奥田氏が力を込めた「戦う」発言の意味については、「国民のみなさまの命と平和な暮らしを守ることは自衛隊員の使命であり、ことに臨んでは危険を顧みず身をもって責務の完遂に務め、もって国民の負託に応える、という宣誓を行っています。つまり、国民のみなさまのリスクを下げるため、自衛隊員が自らリスクを負います。

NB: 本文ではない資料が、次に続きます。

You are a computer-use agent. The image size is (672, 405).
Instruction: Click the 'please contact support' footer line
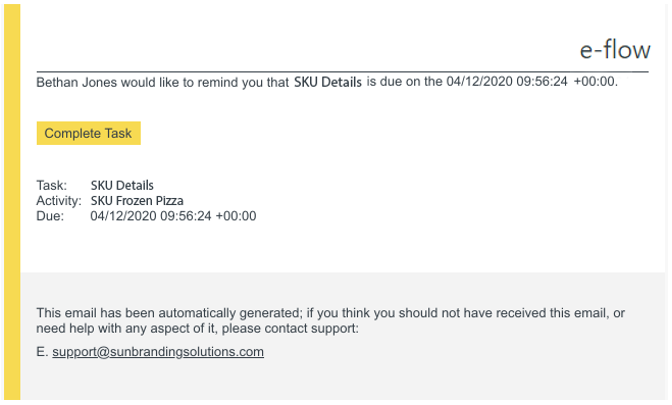(x=197, y=328)
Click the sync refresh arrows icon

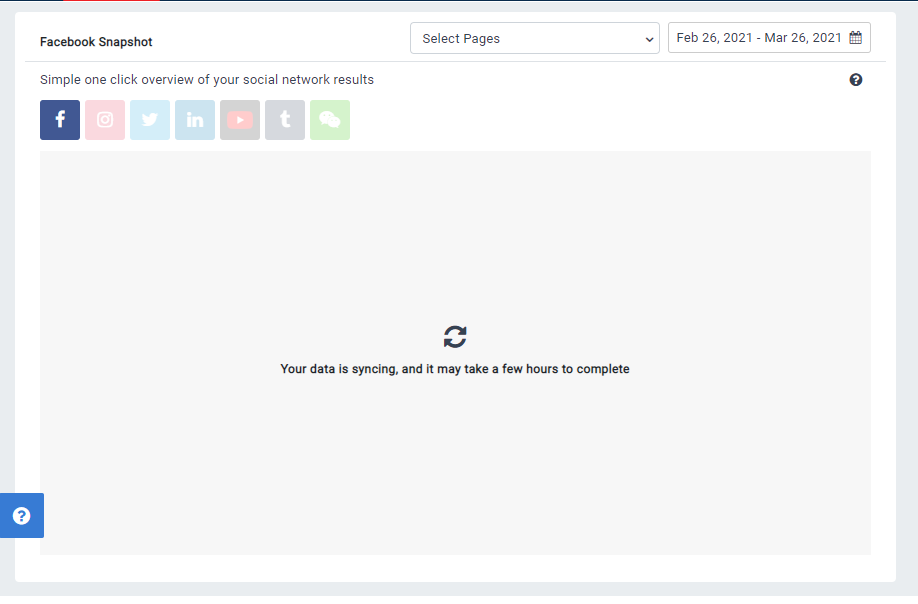(455, 337)
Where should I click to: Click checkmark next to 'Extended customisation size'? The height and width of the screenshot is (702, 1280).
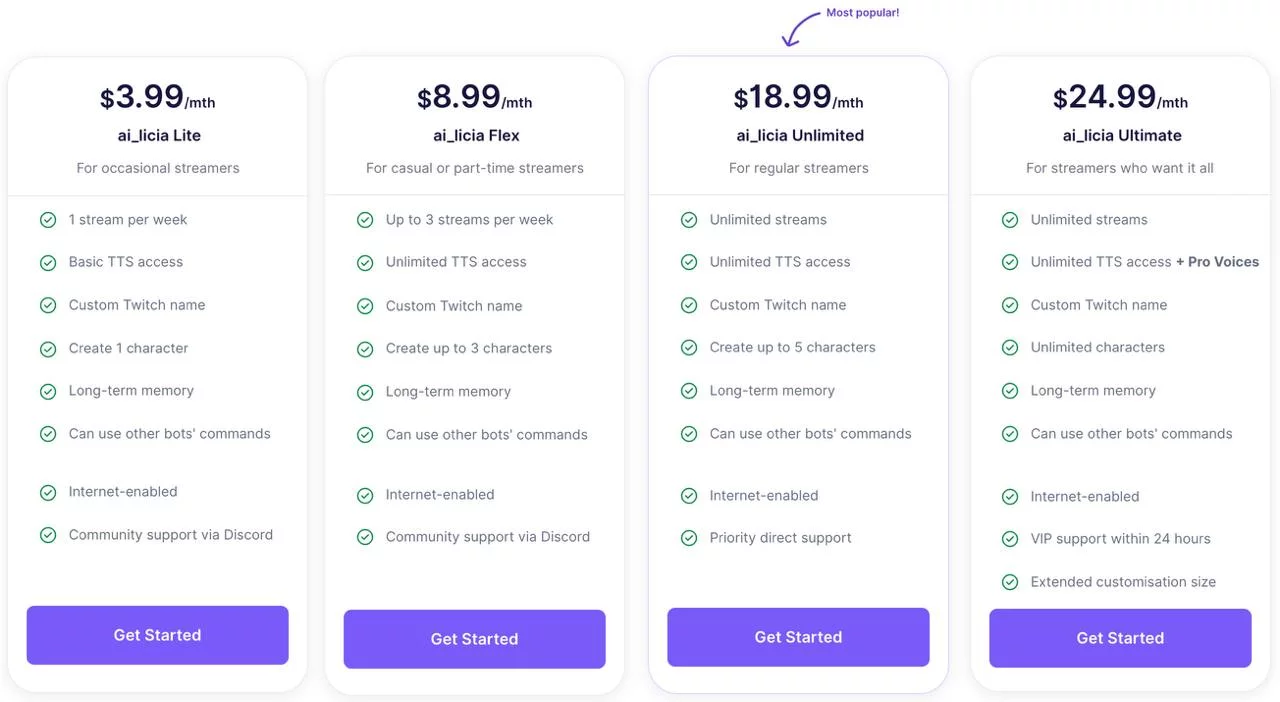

あらゆる手段でこれらのリスクの低減を図っていくのが政治の責任であり、それこそが私の戦いです」と強調。その上で、「これまで進めてきた防衛力の抜本的強化は、我が国の抑止力を高め、相手に攻撃を思いとどまらせ、事態発生そのものの可能性を低下させることにつながる。大切な子どもさん、国民のみなさまの命と平和な暮らしを守り抜くため、防衛力の抜本的強化をこれまで以上のスピード感で進めてまいります」と主張。自民党席からは、「よし!」の声が飛んだ。
高市首相の答弁後、関口議長は、対象の発言には言及しなかったが、「奥田君の発言につきましては、速記録を調査の上、発言中に不穏当な言辞がありますれば、議長において適切に措置いたしたいと存じます」と述べた。
本会議終了後、奥田氏は取材に対し、自身が防衛費よりも農水関連予算を大幅に引き上げるよう求めたことに関して、「(首相から)返答もありませんでした。答える気なんかないなと。子どもを守る気はないんだなという受け止めを私は、しました」と主張。「母親は、子どもを戦争に行かせるために産んでいるのではない。自国のためだけではなく、他国との平和もかんがみて徹底した平和外交を尽くすべきだということを、これからも追及していこうと思っています」と、語った。